EXERCISE DATA:
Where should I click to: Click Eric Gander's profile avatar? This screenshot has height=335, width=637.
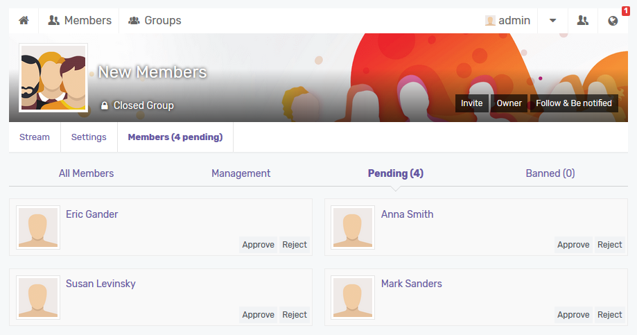click(38, 227)
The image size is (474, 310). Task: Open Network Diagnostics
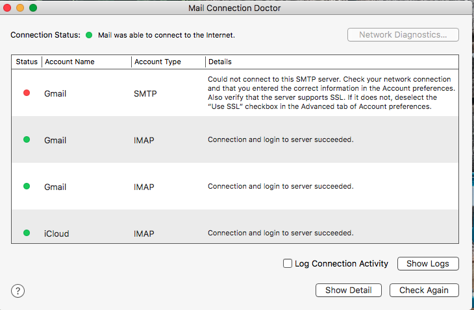[403, 35]
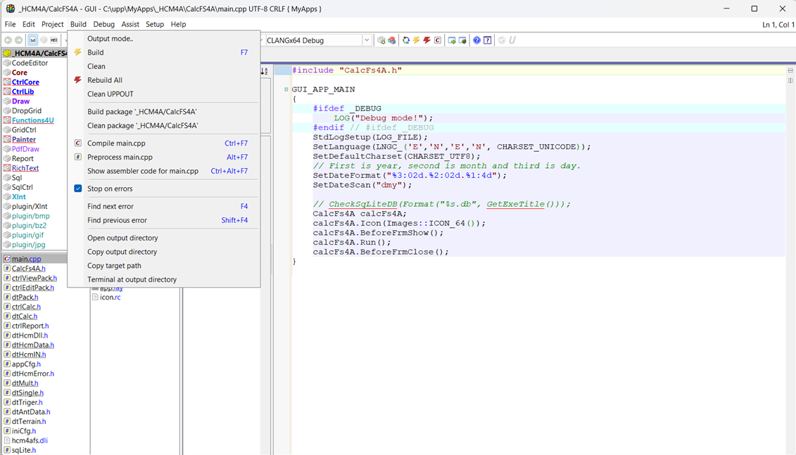
Task: Click the blue help question mark icon
Action: point(476,40)
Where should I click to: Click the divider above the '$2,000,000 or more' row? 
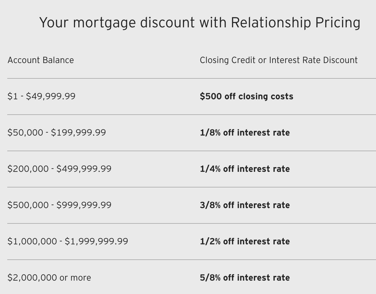191,260
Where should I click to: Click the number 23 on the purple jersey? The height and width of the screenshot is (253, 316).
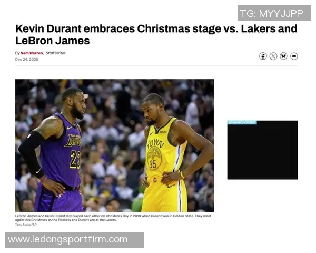[x=75, y=160]
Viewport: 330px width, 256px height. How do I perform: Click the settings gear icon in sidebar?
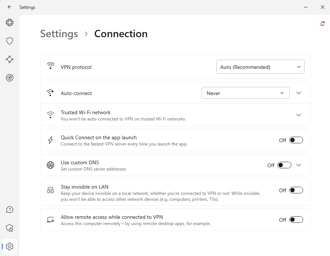point(10,246)
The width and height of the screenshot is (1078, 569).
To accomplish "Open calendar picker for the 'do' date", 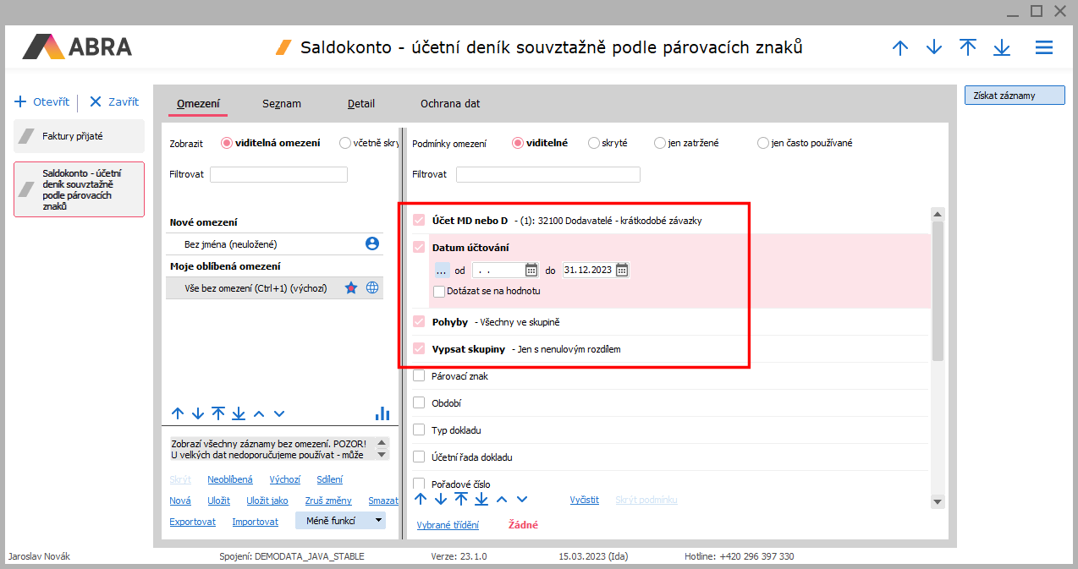I will 622,271.
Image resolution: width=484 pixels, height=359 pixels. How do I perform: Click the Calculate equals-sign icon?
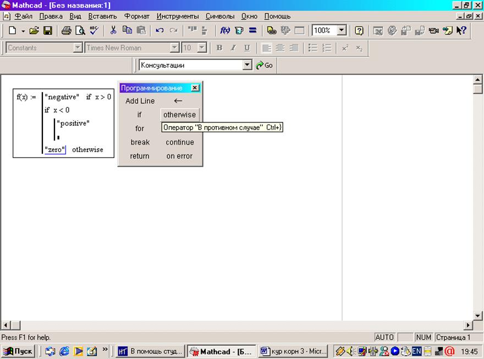253,31
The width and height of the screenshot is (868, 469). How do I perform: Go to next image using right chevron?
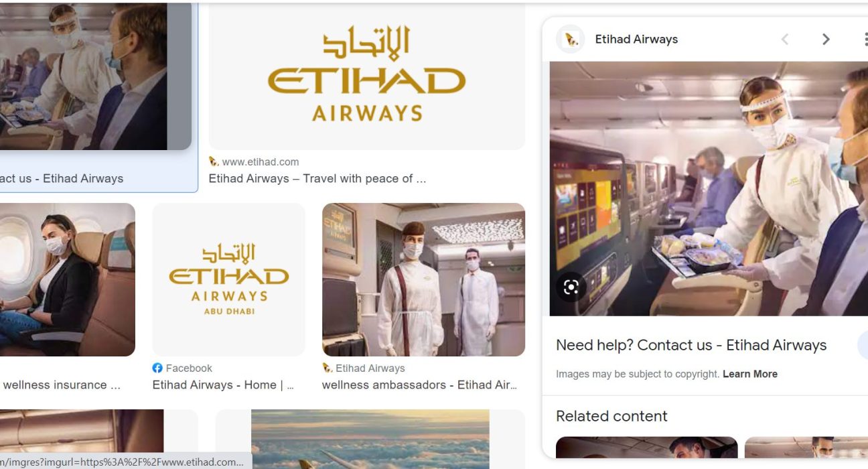pos(826,40)

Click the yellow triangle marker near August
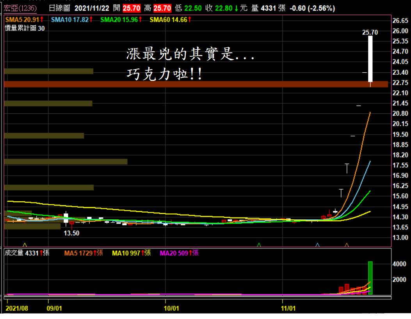point(25,245)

WORK TASK: Please transcribe word for word the lines from the one bearing "Image resolution: width=484" through the last line of the records above, omitting the pictures.

EXERCISE OUTPUT:
Image resolution: width=484 pixels, height=359 pixels. How do I perform: Click the Calculate equals-sign icon?
253,31
The width and height of the screenshot is (868, 469). How do I perform: Go to next image using right chevron?
pos(826,40)

Click the yellow triangle marker near August
point(25,245)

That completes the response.